The ablation study confirms the positive impact of each innovation. Replacing the backbone with MobileNetV2 (Exp 2) provides a substantial boost across all metrics, proving its effectiveness as a feature extractor for this task. Adding the Canny edge guidance (Exp 3) further improves precision and recall, validating its role in enhancing boundary awareness. Incorporating the SE-ASPP module (Exp 4) yields an additional gain in precision, demonstrating the benefit of channel-wise feature recalibration at multiple scales. Finally, introducing the parallel dual-channel processing for shallow features (Exp 5) pushes the performance to its peak, particularly in precision and F1-score, highlighting the importance of enriching the low-level feature flow to the decoder. The cumulative effect of all components results in the superior performance of the full model.

Conclusion and Future Outlook

In this work, we have presented a significantly improved DeepLabV3+ architecture specifically designed for the precise semantic segmentation of solar panels in infrared inspection imagery. By integrating a lightweight MobileNetV2 backbone, explicit edge reinforcement via the Canny algorithm, a channel-attentive SE-ASPP module, and a dual-channel shallow feature pathway, we have successfully addressed the key limitations of traditional models: inaccurate boundaries, adhesion between panels, and misclassification of background objects.

The experimental results are unequivocal. Our model achieves exceptional quantitative scores, surpassing 99% in precision, recall, mIoU, and F1-score, and delivers qualitatively superior segmentation masks with clean, precise boundaries. This high-fidelity segmentation acts as a perfect pre-processing filter, isolating the solar panel regions and eliminating background noise. When integrated into a two-stage inspection pipeline, this capability will dramatically increase the accuracy and reliability of automated fault detection systems for photovoltaic plants, reducing operational costs and maintenance downtime.
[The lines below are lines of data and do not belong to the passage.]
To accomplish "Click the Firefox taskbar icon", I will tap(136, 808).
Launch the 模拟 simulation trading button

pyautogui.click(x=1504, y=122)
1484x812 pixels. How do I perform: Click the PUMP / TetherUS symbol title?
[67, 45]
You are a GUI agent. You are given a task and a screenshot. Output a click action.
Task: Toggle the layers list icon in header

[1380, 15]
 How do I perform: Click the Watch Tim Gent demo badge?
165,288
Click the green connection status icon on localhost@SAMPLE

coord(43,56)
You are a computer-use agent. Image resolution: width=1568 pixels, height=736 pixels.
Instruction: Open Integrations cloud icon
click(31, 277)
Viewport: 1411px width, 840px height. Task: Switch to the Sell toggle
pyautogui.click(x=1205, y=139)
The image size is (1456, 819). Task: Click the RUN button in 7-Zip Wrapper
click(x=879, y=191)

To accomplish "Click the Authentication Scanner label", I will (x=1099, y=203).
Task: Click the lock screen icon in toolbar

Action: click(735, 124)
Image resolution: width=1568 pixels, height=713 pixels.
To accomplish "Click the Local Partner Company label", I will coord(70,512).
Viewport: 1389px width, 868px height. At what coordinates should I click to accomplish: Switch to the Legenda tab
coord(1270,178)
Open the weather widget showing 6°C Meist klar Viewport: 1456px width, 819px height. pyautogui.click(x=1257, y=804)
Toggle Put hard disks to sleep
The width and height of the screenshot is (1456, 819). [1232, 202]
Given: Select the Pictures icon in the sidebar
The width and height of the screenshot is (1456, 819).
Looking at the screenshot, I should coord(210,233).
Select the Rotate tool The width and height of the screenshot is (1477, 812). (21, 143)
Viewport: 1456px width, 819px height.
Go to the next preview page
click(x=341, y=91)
Future work will focus on several avenues. First, we aim to explore real-time optimization of the model for deployment on UAV onboard computers, potentially using techniques like quantization and pruning. Second, extending the model to perform multi-class segmentation—differentiating between panels, mounting structures, and different types of background—could provide even richer context for inspection systems. Finally, developing an end-to-end framework that jointly optimizes the segmentation and fault detection tasks could lead to further performance gains. The continued advancement of such intelligent vision systems is essential for supporting the global scale-up and sustainable management of solar energy infrastructure.